[ENTRIES SUPPLIED]

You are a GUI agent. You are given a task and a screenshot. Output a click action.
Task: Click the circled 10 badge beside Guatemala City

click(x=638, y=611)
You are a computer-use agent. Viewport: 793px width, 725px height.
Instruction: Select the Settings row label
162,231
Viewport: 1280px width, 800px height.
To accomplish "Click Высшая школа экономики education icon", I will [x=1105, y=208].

[/ENTRIES SUPPLIED]
[ENTRIES SUPPLIED]

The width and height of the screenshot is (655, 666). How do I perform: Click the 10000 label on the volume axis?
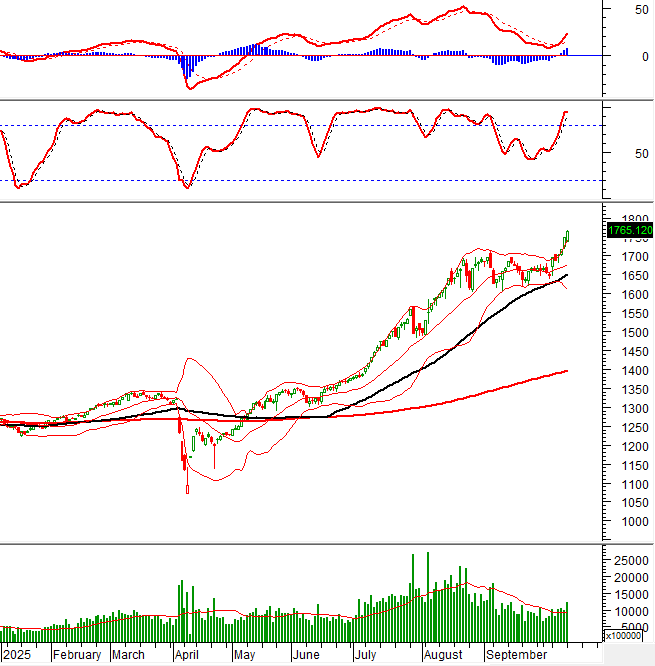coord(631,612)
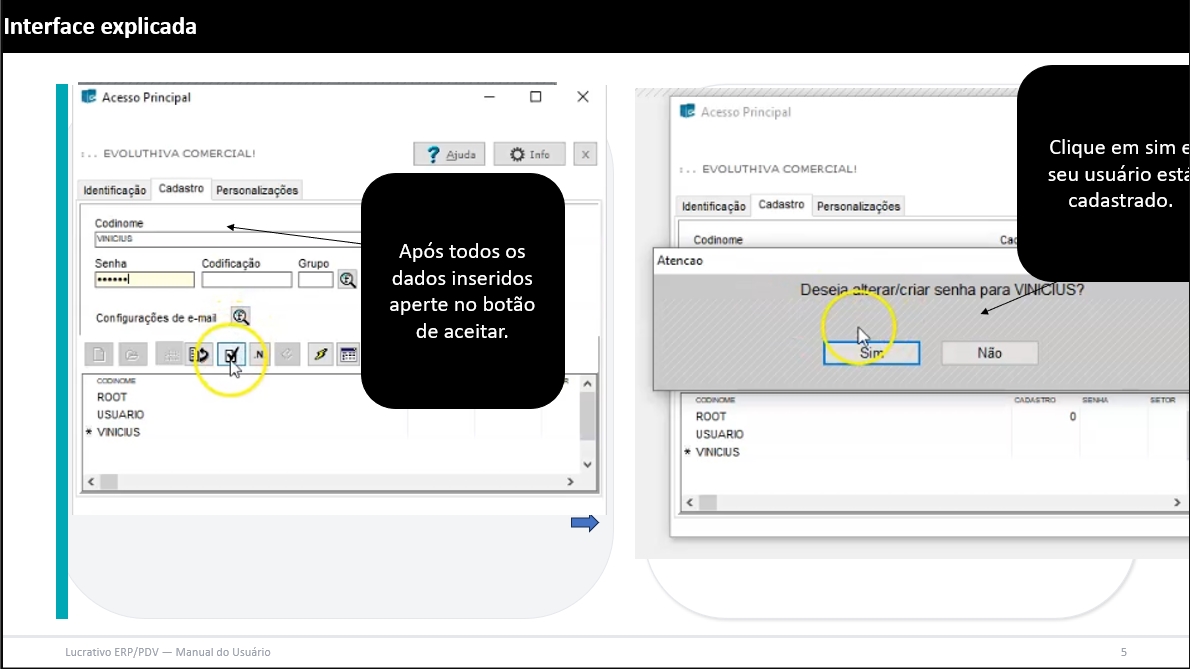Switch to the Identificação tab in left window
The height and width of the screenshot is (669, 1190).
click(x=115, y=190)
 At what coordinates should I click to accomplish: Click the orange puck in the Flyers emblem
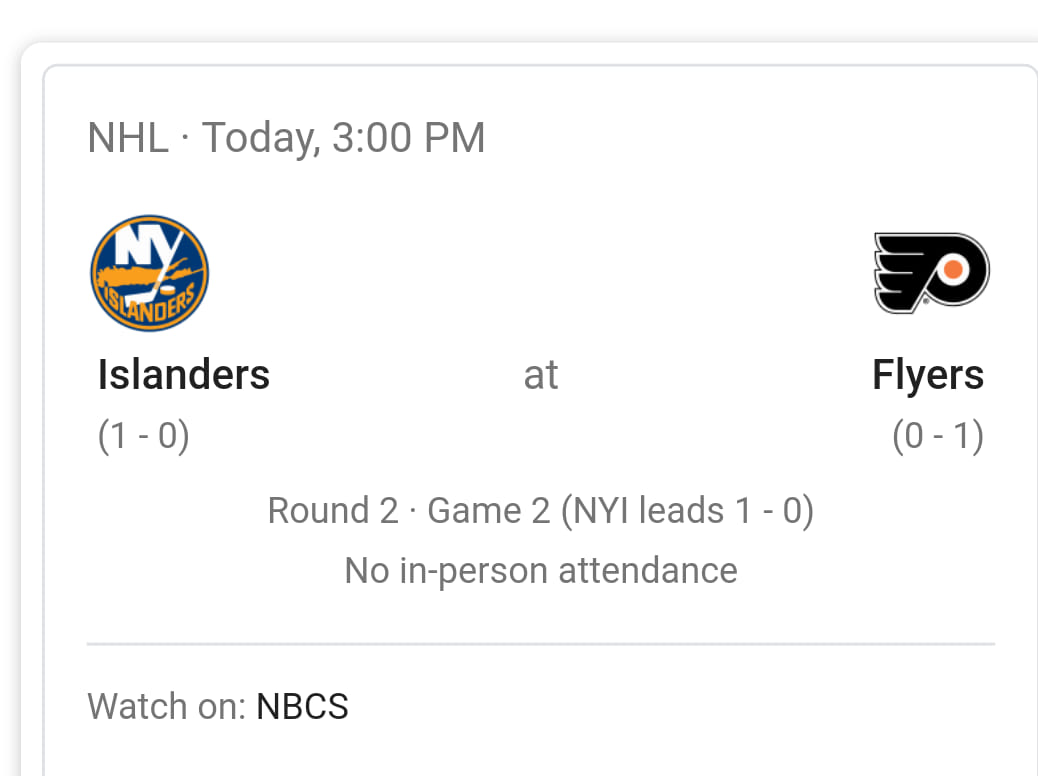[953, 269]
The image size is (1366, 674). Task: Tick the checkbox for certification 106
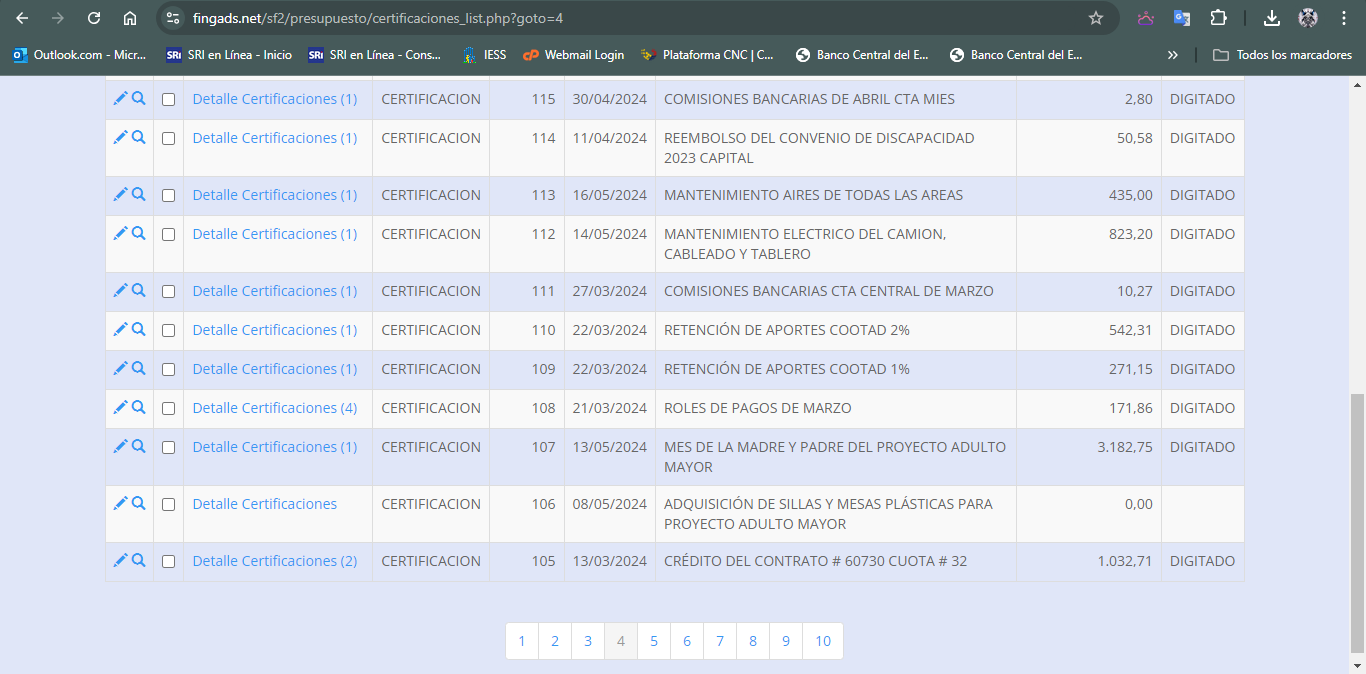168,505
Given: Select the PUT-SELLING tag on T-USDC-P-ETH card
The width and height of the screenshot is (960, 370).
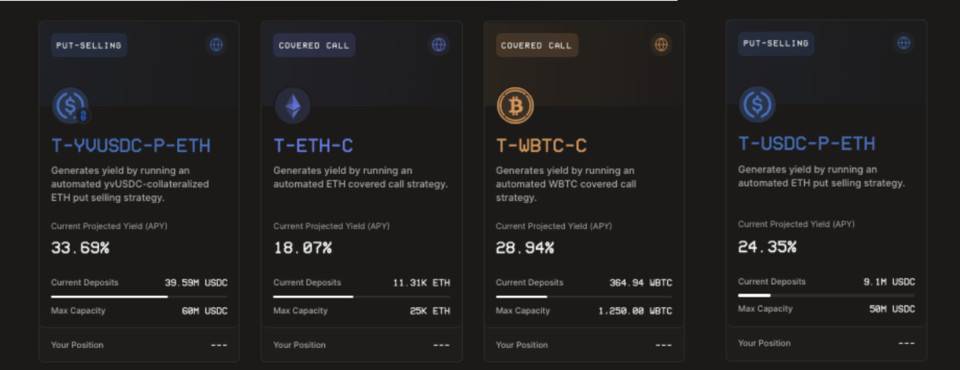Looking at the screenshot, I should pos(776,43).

[/ENTRIES SUPPLIED]

### [YOUR INSTRUCTIONS]
The answer must be every line of the records that holds the string "agent".

### [YOUR RESPONSE]
You are a GUI agent. You are given a task and a screenshot. Output a click action.
You are a computer-use agent. Viewport: 793px width, 725px height.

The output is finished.